Selected text:
# Urgent Help needed w/poopy plug



## naturegirl (Nov 7, 2005)

I am the one with the little mourning dove who flew into the window, I have noticed today that this little girl has one very large poopy plug and her cloaca is fully extended and opened as far as it can open but she just can not poop the plug of food. I have tried very gently to remove as much as I can along with warm soaking bath and also tried to gently rub a little veggie oil on and around the opening, I am trying to push grit but she won't eat it. Please help me as the vet doesn't come in till Thursday. 

Thank You


----------



## pdpbison (Mar 15, 2005)

Hi Naturegirl,


Just keep on with the gentle warm Water baths, soaks, massages with finger tips, and, make sure she gets to be "warm" and draft free to dry off at liesure.

Poops can sometimes be pretty hard to dissolve, but it should soften with enough opportunity from warm Water.

Veggie Oil sounds good to me also for this.

Was her vent area all clogged up previously also?

She might not have much of an appetite for now, and who knows how backed up her system is.

I suppose if you have a long snouted plastic syringe, you could irrigate this area, but use a Tablespoon of Salt in Warm water if you do, as plain Water might sting. But do not reach 'in' around the 'plug' as the tip could tear or puncture the tissues there and really make a serious injury to the already stretched out and delicate and likely inflamed area...so, just squirt the solution aiming for the edges instead...

Canker comes to mind as something to check for for this Bird...

Make her a draped box or something low so she can not launch off in panic and bean herself on the inside top...and make it plenty warm for her to dry off in...she is probably getting pretty delicate by now with this problem vexing her system.

Is she drinking at all?

She may be dehydrated if not...


Good luck...


Phil
Las Vegas


----------



## Skyeking (Jan 17, 2003)

I'm sorry the bird is backed-up.

Are you sure this is not egg- binding related?

Have you given her a drop of olive oil a day, down the throat? That will lubricate and clean out the whole plumbing, so to speak.

How has her appetite been?


----------



## naturegirl (Nov 7, 2005)

Record excerpts:
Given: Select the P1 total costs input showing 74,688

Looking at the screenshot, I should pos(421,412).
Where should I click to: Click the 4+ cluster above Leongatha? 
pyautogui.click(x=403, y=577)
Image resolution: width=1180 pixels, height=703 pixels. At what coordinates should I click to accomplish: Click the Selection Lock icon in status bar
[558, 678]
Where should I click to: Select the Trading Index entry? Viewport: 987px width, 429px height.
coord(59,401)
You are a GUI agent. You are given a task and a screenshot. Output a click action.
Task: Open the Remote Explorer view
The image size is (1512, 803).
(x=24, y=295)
--
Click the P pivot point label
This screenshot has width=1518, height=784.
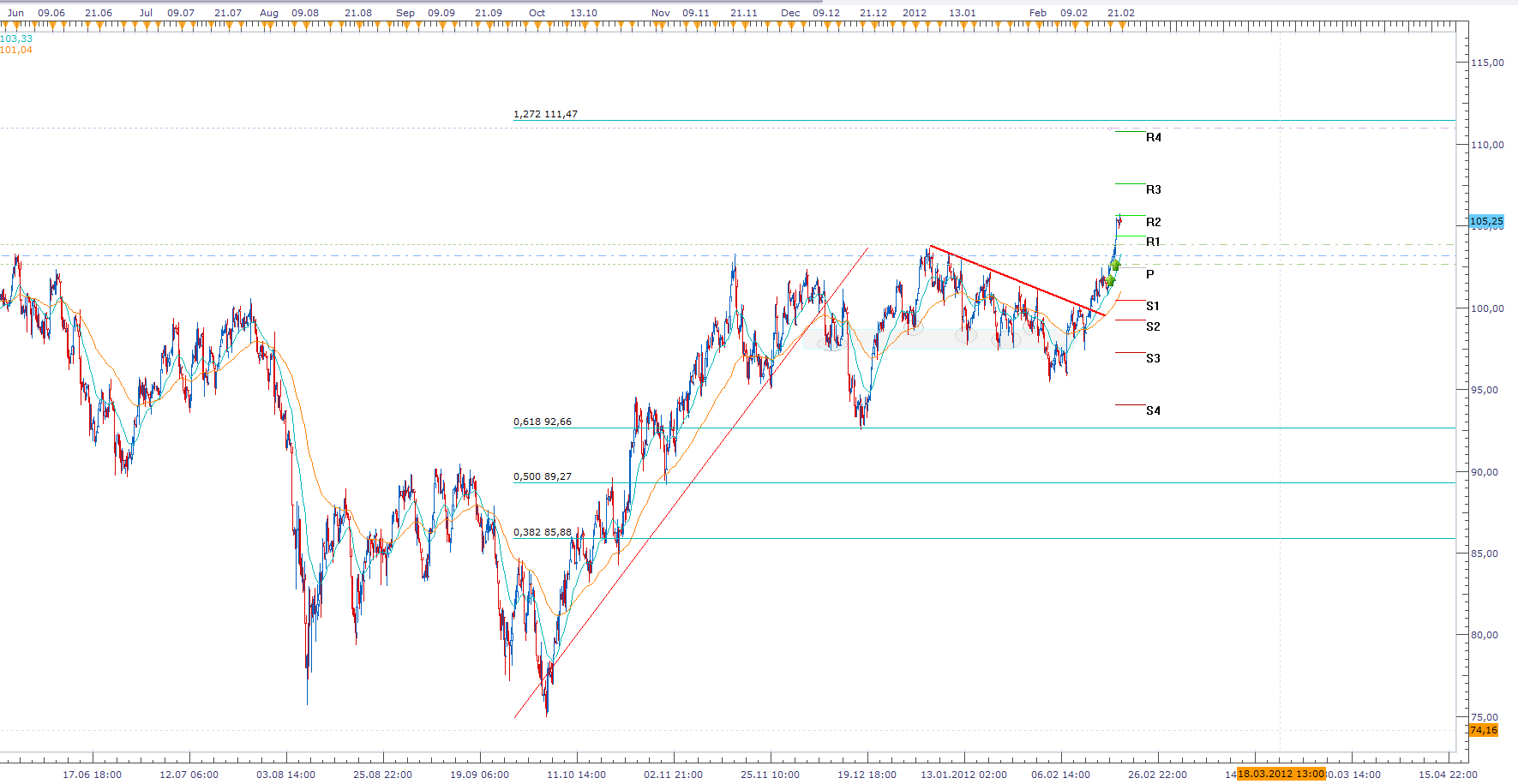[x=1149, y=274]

Task: In the mourning dove thread, how much salt does Phil say to mix into warm water if irrigating the area with a syringe? The records are material separate from the mourning dove thread.

Solution for this task: A tablespoon of salt.